OSH Word Evaluation Algorithm - oilshell/oil GitHub Wiki

OBSOLETE, See http://www.oilshell.org/release/latest/doc/simple-word-eval.html

This page documents a portion of the OSH implementation. It differs significantly from other shells in this respect.

  • They tend to use a homogeneous tree with various flags on nodes (e.g. nosplit, assignment, etc.).
  • OSH uses a typed, heterogeneous tree (now statically checked with MyPy).

For example:

word_part = 
  Literal(...)
| BracedVarSub(...)
| CommandSub(...)
| SingleQuoted(...)
| DoubleQuoted(...) 
| ...

https://github.com/oilshell/oil/blob/master/frontend/syntax.asdl#L107

Notes:

  • Specifying ML-like data structures with ASDL was an implementation style borrowed from CPython itself: see posts tagged #ASDL.
  • Smoosh is written in OCaml and Lem and also uses a typed, heterogeneous tree in some places. However, it also has a notion of "control codes", probably inherited from libdash, and word expansion operates on these control codes (section 4.2 of the paper).

Preliminaries

  1. As much parsing as possible is done in a single pass, with lexer modes.
  2. There are subsequent tweaks for detecting assignments, tildes, etc. They re-write small parts of the syntax tree, but are not a full parsing pass.
  3. There is a "metaprogramming" pass for brace expansion: i=0; echo {$((i++)),foo,bar}. (Bash brace expansion syntax is more like metaprogramming, whereas zsh implements it more like word evaluation.)

Word Evaluation Algorithm

There are three stages (not four as in POSIX). EvalWordSequence2 in osh/word_eval.py is a tiny function that shows the stages explicitly.

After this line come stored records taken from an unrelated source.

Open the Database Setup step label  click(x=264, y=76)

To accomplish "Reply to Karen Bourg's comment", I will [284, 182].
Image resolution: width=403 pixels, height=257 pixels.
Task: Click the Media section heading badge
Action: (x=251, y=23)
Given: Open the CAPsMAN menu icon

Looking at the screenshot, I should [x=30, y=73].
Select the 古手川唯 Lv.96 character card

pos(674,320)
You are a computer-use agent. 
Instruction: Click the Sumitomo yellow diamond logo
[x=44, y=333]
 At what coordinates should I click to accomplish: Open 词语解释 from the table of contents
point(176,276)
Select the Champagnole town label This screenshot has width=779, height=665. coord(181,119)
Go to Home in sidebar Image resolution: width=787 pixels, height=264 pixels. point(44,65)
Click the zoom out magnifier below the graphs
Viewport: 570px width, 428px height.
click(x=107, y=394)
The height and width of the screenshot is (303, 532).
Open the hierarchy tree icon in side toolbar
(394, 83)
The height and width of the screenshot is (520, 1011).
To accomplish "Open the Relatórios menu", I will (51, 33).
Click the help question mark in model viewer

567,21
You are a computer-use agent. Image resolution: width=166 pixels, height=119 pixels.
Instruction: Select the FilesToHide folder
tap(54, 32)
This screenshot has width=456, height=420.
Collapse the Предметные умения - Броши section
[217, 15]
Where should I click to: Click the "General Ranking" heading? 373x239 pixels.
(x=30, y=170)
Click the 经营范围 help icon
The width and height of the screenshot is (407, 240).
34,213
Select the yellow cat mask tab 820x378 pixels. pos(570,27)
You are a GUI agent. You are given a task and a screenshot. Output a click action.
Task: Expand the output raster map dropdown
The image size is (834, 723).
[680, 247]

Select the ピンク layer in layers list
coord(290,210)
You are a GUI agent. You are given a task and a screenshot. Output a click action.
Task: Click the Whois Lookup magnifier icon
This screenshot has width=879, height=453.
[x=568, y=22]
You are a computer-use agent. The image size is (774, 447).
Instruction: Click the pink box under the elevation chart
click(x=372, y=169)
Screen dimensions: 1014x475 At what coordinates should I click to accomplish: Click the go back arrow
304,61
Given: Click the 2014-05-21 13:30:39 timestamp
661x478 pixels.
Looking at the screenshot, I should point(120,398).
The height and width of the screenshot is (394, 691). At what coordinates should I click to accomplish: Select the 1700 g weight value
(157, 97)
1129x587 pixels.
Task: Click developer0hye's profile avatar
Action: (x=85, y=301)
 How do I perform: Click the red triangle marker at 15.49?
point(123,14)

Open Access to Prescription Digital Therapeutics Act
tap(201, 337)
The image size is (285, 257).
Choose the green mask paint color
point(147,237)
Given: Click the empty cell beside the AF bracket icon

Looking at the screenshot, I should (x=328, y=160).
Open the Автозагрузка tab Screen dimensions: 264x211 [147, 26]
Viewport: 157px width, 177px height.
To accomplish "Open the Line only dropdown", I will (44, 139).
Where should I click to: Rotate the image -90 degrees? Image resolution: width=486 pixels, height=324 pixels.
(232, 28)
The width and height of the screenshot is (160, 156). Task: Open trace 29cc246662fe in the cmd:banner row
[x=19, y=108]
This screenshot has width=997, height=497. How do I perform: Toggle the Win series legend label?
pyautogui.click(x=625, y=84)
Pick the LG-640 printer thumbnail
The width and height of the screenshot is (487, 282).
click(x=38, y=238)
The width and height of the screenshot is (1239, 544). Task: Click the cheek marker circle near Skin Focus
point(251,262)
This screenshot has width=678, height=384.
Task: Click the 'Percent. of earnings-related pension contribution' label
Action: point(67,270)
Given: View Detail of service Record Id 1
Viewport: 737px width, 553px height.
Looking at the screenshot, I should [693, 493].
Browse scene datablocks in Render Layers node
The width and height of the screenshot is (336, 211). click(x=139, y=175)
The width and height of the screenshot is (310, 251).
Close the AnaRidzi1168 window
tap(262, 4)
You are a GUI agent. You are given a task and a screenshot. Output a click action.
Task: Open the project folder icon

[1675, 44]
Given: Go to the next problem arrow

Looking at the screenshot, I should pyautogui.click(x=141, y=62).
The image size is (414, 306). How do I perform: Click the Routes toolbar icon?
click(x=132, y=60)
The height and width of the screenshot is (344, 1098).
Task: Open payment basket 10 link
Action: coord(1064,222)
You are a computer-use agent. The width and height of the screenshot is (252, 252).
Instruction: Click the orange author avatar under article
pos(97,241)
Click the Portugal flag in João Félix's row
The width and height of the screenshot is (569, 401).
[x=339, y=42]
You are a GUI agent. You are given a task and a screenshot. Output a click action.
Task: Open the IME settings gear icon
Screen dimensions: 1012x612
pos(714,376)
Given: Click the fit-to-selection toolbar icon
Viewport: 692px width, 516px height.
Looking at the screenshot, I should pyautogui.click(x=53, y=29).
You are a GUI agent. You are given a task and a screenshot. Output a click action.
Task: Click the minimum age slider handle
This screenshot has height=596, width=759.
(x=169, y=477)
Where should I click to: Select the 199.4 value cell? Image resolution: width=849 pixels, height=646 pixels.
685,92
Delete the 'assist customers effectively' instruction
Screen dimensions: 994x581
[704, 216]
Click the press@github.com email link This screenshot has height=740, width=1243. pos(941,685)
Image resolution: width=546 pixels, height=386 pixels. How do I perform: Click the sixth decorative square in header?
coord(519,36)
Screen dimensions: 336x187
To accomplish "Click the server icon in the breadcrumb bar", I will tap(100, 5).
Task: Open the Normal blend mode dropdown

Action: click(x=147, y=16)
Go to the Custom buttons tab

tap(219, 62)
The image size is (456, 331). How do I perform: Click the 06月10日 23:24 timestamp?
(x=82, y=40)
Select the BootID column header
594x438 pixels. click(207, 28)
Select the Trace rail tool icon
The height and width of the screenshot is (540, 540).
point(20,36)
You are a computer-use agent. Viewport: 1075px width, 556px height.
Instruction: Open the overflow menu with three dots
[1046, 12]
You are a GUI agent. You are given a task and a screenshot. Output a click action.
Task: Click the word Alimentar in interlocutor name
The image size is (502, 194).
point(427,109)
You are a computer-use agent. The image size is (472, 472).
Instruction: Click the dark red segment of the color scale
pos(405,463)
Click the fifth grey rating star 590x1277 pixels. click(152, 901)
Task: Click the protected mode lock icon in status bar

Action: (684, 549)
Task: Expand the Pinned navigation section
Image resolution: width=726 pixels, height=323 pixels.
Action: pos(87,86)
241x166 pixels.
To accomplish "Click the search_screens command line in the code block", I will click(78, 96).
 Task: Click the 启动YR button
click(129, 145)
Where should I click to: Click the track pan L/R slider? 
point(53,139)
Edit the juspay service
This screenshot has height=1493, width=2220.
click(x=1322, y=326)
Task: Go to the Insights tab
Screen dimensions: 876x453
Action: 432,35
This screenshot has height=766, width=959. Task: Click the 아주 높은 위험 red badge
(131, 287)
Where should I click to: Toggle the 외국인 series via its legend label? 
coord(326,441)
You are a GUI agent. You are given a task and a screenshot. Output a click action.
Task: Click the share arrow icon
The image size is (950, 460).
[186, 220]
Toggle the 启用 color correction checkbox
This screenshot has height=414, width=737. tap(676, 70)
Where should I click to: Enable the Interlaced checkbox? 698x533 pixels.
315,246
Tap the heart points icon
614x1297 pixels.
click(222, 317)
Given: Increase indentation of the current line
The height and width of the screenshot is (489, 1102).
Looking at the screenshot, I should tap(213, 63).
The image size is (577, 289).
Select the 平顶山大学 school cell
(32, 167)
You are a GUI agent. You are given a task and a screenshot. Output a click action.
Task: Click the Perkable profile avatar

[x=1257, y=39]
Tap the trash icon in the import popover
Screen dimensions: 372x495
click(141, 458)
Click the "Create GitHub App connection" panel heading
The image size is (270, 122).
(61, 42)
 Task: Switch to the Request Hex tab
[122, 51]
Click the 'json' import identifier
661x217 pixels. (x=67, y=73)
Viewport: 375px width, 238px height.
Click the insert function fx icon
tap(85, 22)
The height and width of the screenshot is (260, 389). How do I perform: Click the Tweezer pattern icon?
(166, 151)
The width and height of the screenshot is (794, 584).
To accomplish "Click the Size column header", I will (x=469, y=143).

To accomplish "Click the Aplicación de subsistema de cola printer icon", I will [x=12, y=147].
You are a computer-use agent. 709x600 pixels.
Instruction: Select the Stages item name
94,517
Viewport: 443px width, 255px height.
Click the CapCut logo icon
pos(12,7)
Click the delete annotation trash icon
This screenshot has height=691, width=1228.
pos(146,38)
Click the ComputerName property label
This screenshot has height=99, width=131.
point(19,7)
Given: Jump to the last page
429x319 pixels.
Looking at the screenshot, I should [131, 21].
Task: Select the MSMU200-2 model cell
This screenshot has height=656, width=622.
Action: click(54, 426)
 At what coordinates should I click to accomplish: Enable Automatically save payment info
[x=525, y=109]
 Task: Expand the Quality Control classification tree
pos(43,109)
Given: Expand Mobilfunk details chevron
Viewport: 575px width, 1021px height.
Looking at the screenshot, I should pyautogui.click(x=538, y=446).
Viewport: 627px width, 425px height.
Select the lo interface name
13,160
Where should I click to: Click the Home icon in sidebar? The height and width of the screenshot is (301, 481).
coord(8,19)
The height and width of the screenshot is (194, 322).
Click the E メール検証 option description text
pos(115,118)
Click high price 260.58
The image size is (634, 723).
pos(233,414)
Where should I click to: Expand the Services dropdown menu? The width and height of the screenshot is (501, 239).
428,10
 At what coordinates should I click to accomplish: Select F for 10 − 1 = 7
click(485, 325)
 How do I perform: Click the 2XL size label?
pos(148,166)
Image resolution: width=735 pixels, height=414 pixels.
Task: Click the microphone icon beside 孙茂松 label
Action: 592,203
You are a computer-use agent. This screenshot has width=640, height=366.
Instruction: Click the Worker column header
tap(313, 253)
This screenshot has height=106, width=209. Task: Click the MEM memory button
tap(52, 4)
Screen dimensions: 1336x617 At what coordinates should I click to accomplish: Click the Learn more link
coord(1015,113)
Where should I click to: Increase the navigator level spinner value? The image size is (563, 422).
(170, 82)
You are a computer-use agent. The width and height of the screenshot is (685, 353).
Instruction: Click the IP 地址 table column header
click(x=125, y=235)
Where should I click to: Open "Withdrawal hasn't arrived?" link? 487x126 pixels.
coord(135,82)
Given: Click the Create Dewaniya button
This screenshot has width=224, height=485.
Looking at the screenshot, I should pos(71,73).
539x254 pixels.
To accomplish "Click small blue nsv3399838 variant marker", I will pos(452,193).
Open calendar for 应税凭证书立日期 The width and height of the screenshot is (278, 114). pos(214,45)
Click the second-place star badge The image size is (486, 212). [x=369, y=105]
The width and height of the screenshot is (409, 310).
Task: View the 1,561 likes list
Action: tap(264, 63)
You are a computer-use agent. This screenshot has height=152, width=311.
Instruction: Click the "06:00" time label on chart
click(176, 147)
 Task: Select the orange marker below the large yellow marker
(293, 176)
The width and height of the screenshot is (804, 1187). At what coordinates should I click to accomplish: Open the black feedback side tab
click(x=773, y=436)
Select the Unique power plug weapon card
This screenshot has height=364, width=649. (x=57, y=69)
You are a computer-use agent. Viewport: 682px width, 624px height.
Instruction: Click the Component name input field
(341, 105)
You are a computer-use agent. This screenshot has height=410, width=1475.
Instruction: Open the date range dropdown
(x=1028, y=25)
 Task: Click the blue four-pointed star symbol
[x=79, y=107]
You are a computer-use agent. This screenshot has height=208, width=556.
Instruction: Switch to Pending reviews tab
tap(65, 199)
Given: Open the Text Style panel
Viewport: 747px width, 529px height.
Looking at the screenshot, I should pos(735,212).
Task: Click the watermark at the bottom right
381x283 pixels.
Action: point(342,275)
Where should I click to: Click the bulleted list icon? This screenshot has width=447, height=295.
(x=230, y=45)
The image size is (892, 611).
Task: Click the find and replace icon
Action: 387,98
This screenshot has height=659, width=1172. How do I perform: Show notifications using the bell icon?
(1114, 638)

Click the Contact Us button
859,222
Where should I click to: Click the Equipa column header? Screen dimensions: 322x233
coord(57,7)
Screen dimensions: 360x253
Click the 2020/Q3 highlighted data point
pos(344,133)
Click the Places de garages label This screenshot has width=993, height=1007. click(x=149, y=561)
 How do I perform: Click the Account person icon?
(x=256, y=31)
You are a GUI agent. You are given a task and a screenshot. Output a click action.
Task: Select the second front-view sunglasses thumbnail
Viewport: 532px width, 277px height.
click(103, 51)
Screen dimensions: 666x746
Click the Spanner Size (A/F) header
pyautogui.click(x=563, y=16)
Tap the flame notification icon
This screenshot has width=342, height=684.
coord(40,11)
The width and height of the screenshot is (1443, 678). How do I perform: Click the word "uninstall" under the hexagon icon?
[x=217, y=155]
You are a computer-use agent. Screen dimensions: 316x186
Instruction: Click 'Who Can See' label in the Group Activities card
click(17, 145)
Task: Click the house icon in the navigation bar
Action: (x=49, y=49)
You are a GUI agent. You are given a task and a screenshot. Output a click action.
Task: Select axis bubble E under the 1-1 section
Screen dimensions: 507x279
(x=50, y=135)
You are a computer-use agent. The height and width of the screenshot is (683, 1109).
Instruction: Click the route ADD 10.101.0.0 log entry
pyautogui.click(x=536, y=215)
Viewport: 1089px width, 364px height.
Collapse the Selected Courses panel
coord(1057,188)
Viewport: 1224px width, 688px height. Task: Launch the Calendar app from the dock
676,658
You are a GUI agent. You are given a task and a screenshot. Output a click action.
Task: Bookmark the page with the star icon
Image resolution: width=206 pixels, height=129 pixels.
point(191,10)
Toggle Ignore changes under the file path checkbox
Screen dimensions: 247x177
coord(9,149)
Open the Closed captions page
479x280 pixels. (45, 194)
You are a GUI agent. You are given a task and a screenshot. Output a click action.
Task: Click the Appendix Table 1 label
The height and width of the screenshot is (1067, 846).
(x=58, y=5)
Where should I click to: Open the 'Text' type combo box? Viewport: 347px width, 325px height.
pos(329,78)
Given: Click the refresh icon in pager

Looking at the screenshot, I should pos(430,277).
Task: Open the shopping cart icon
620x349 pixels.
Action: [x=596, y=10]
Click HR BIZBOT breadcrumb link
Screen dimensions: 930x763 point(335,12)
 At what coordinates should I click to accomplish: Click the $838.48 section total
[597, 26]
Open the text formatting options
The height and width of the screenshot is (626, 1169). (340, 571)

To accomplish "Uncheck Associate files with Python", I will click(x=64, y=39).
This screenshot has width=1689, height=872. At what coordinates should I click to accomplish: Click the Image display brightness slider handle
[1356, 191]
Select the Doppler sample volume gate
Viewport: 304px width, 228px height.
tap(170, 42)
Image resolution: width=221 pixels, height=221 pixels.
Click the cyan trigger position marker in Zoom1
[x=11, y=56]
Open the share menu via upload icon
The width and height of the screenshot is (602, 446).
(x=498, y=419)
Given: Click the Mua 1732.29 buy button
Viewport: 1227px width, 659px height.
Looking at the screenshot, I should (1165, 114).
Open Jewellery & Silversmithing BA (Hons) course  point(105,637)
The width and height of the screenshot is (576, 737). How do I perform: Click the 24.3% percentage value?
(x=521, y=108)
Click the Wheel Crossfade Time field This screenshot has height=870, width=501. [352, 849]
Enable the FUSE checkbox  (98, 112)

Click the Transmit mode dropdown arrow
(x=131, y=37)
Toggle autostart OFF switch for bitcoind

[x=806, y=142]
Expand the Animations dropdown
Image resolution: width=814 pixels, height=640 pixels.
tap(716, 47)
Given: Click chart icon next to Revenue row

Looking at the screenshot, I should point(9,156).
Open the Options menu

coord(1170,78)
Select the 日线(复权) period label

  1. Evaluation of the typed tree.
    • There is also a restricted variant of word evaluation for completion, e.g. so arbitrary processes aren't run with you hit TAB.
    • part_value = String(...) | Array(...) in osh/runtime.asdl is an important intermediate data type.
  2. Splitting with IFS. Ths is specified with a state machine in osh/split.py. (I think OSH is unique in this regard too.)
    • Splitting involves the concept of "frames", to handle things like x='a b'; y='c d'; echo $x"${@}"$y. The last part of $x has to be joined with argv[0], and argv[n-1] has to be joined with $y.
  3. Globbing.

There is no such thing as "quote removal" in OSH (e.g. any more than a Python or JavaScript interpreter has "quote removal"). It's just evaluation.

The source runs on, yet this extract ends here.